**Activity**
Every line of the listing should be repeated exactly.

++++++++++

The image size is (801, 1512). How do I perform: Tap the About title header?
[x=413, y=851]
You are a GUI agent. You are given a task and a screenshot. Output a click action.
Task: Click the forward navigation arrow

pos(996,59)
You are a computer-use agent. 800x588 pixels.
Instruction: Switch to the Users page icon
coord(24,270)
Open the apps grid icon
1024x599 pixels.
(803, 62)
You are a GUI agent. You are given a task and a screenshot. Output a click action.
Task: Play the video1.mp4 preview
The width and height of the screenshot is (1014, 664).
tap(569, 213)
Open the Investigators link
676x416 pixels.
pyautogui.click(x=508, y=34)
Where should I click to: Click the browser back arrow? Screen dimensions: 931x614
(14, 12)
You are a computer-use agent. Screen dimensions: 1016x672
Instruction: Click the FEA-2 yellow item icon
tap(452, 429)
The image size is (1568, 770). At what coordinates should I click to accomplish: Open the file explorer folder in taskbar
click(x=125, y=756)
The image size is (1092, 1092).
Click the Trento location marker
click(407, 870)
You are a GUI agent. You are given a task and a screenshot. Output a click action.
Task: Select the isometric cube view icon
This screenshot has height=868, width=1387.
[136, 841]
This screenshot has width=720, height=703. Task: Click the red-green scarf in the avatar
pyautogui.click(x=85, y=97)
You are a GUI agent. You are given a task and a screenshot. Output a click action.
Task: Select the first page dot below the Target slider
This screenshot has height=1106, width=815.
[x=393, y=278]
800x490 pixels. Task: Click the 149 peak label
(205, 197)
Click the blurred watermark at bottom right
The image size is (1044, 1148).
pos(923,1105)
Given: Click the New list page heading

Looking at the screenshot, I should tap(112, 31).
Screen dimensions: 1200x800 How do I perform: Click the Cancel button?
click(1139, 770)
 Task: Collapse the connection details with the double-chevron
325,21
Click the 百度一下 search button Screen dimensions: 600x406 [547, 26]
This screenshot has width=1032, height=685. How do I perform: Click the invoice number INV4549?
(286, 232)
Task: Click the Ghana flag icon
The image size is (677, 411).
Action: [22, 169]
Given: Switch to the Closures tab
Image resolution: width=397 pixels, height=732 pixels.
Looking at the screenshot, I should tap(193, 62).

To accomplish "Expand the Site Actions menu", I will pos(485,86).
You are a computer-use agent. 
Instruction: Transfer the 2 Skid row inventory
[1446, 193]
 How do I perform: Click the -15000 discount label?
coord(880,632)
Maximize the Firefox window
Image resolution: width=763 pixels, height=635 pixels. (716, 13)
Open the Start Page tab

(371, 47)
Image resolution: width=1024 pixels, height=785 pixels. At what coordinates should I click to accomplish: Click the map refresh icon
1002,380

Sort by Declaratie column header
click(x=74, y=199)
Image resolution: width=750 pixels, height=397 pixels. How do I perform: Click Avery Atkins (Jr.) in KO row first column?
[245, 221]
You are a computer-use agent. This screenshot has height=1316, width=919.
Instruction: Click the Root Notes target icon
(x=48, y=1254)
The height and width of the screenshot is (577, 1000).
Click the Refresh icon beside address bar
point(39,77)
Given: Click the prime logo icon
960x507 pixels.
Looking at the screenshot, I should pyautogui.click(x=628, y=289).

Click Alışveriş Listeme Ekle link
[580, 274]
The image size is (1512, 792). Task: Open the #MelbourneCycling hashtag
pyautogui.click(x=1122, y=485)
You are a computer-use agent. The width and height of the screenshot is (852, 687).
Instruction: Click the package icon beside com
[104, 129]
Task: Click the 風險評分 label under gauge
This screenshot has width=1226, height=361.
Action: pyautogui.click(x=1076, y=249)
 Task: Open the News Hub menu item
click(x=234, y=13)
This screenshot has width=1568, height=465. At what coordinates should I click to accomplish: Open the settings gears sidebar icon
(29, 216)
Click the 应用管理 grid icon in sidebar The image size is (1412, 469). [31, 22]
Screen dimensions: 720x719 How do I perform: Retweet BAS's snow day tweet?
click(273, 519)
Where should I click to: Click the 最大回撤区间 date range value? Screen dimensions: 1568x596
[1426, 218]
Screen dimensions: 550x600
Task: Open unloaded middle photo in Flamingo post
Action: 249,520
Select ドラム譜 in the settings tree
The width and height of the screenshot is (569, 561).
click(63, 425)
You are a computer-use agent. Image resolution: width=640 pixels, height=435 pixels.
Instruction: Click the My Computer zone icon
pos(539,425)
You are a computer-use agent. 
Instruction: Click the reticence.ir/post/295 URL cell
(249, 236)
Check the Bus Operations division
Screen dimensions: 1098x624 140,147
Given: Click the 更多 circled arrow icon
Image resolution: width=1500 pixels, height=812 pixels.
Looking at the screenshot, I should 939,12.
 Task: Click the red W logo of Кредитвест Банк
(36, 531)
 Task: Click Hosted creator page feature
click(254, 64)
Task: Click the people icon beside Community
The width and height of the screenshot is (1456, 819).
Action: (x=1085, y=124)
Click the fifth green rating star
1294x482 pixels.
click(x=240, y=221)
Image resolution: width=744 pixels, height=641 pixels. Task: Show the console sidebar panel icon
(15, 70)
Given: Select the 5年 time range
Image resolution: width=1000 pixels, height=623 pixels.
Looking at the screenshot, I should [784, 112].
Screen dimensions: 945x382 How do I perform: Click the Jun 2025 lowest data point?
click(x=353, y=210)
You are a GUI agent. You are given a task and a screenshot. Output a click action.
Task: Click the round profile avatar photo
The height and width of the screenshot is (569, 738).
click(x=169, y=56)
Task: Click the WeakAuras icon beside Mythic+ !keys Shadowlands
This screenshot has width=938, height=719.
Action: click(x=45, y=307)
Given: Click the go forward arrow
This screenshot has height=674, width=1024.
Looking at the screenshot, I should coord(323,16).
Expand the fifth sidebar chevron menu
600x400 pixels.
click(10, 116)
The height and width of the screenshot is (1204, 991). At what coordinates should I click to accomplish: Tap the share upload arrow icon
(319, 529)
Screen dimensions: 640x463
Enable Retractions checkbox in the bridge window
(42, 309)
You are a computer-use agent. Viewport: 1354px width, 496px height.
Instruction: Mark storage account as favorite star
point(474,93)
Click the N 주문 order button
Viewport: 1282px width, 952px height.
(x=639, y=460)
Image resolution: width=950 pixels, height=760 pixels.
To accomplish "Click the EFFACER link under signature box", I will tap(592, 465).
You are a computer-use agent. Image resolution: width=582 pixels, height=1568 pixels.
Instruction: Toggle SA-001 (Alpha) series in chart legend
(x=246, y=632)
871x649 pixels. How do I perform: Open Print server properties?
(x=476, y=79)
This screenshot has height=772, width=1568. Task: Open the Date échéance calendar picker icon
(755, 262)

++++++++++

**Task result**
The image size is (801, 1512). How do I perform: Tap the About title header?
[x=413, y=851]
You are a GUI agent. You are given a task and a screenshot. Output a click action.
Task: Click the forward navigation arrow

pos(996,59)
You are a computer-use agent. 800x588 pixels.
Instruction: Switch to the Users page icon
coord(24,270)
Open the apps grid icon
1024x599 pixels.
(803, 62)
You are a GUI agent. You are given a task and a screenshot. Output a click action.
Task: Play the video1.mp4 preview
The width and height of the screenshot is (1014, 664).
tap(569, 213)
Open the Investigators link
676x416 pixels.
pyautogui.click(x=508, y=34)
Where should I click to: Click the browser back arrow? Screen dimensions: 931x614
(14, 12)
You are a computer-use agent. Screen dimensions: 1016x672
Instruction: Click the FEA-2 yellow item icon
tap(452, 429)
The image size is (1568, 770). At what coordinates should I click to accomplish: Open the file explorer folder in taskbar
click(x=125, y=756)
The image size is (1092, 1092).
Click the Trento location marker
click(407, 870)
You are a GUI agent. You are given a task and a screenshot. Output a click action.
Task: Select the isometric cube view icon
This screenshot has height=868, width=1387.
[136, 841]
This screenshot has width=720, height=703. Task: Click the red-green scarf in the avatar
pyautogui.click(x=85, y=97)
You are a GUI agent. You are given a task and a screenshot. Output a click action.
Task: Select the first page dot below the Target slider
This screenshot has height=1106, width=815.
[x=393, y=278]
800x490 pixels. Task: Click the 149 peak label
(205, 197)
Click the blurred watermark at bottom right
The image size is (1044, 1148).
pos(923,1105)
Given: Click the New list page heading

Looking at the screenshot, I should tap(112, 31).
Screen dimensions: 1200x800 How do I perform: Click the Cancel button?
click(1139, 770)
 Task: Collapse the connection details with the double-chevron
325,21
Click the 百度一下 search button Screen dimensions: 600x406 [547, 26]
This screenshot has width=1032, height=685. How do I perform: Click the invoice number INV4549?
(286, 232)
Task: Click the Ghana flag icon
The image size is (677, 411).
Action: [22, 169]
Given: Switch to the Closures tab
Image resolution: width=397 pixels, height=732 pixels.
Looking at the screenshot, I should tap(193, 62).

To accomplish "Expand the Site Actions menu", I will pos(485,86).
You are a computer-use agent. 
Instruction: Transfer the 2 Skid row inventory
[1446, 193]
 How do I perform: Click the -15000 discount label?
coord(880,632)
Maximize the Firefox window
Image resolution: width=763 pixels, height=635 pixels. (716, 13)
Open the Start Page tab

(371, 47)
Image resolution: width=1024 pixels, height=785 pixels. At what coordinates should I click to accomplish: Click the map refresh icon
1002,380

Sort by Declaratie column header
click(x=74, y=199)
Image resolution: width=750 pixels, height=397 pixels. How do I perform: Click Avery Atkins (Jr.) in KO row first column?
[245, 221]
You are a computer-use agent. This screenshot has height=1316, width=919.
Instruction: Click the Root Notes target icon
(x=48, y=1254)
The height and width of the screenshot is (577, 1000).
Click the Refresh icon beside address bar
point(39,77)
Given: Click the prime logo icon
960x507 pixels.
Looking at the screenshot, I should pyautogui.click(x=628, y=289).

Click Alışveriş Listeme Ekle link
[580, 274]
The image size is (1512, 792). Task: Open the #MelbourneCycling hashtag
pyautogui.click(x=1122, y=485)
You are a computer-use agent. The width and height of the screenshot is (852, 687).
Instruction: Click the package icon beside com
[104, 129]
Task: Click the 風險評分 label under gauge
This screenshot has width=1226, height=361.
Action: pyautogui.click(x=1076, y=249)
 Task: Open the News Hub menu item
click(x=234, y=13)
This screenshot has width=1568, height=465. At what coordinates should I click to accomplish: Open the settings gears sidebar icon
(29, 216)
Click the 应用管理 grid icon in sidebar The image size is (1412, 469). [31, 22]
Screen dimensions: 720x719 How do I perform: Retweet BAS's snow day tweet?
click(273, 519)
Where should I click to: Click the 最大回撤区间 date range value? Screen dimensions: 1568x596
[1426, 218]
Screen dimensions: 550x600
Task: Open unloaded middle photo in Flamingo post
Action: 249,520
Select ドラム譜 in the settings tree
The width and height of the screenshot is (569, 561).
click(63, 425)
You are a computer-use agent. Image resolution: width=640 pixels, height=435 pixels.
Instruction: Click the My Computer zone icon
pos(539,425)
You are a computer-use agent. 
Instruction: Click the reticence.ir/post/295 URL cell
(249, 236)
Check the Bus Operations division
Screen dimensions: 1098x624 140,147
Given: Click the 更多 circled arrow icon
Image resolution: width=1500 pixels, height=812 pixels.
Looking at the screenshot, I should 939,12.
 Task: Click the red W logo of Кредитвест Банк
(36, 531)
 Task: Click Hosted creator page feature
click(254, 64)
Task: Click the people icon beside Community
The width and height of the screenshot is (1456, 819).
Action: (x=1085, y=124)
Click the fifth green rating star
1294x482 pixels.
click(x=240, y=221)
Image resolution: width=744 pixels, height=641 pixels. Task: Show the console sidebar panel icon
(15, 70)
Given: Select the 5年 time range
Image resolution: width=1000 pixels, height=623 pixels.
Looking at the screenshot, I should [784, 112].
Screen dimensions: 945x382 How do I perform: Click the Jun 2025 lowest data point?
click(x=353, y=210)
You are a GUI agent. You are given a task and a screenshot. Output a click action.
Task: Click the round profile avatar photo
The height and width of the screenshot is (569, 738).
click(x=169, y=56)
Task: Click the WeakAuras icon beside Mythic+ !keys Shadowlands
This screenshot has width=938, height=719.
Action: click(x=45, y=307)
Given: Click the go forward arrow
This screenshot has height=674, width=1024.
Looking at the screenshot, I should coord(323,16).
Expand the fifth sidebar chevron menu
600x400 pixels.
click(10, 116)
The height and width of the screenshot is (1204, 991). At what coordinates should I click to accomplish: Tap the share upload arrow icon
(319, 529)
Screen dimensions: 640x463
Enable Retractions checkbox in the bridge window
(42, 309)
You are a computer-use agent. Viewport: 1354px width, 496px height.
Instruction: Mark storage account as favorite star
point(474,93)
Click the N 주문 order button
Viewport: 1282px width, 952px height.
(x=639, y=460)
Image resolution: width=950 pixels, height=760 pixels.
To accomplish "Click the EFFACER link under signature box", I will tap(592, 465).
You are a computer-use agent. Image resolution: width=582 pixels, height=1568 pixels.
Instruction: Toggle SA-001 (Alpha) series in chart legend
(x=246, y=632)
871x649 pixels. How do I perform: Open Print server properties?
(x=476, y=79)
This screenshot has height=772, width=1568. Task: Open the Date échéance calendar picker icon
(755, 262)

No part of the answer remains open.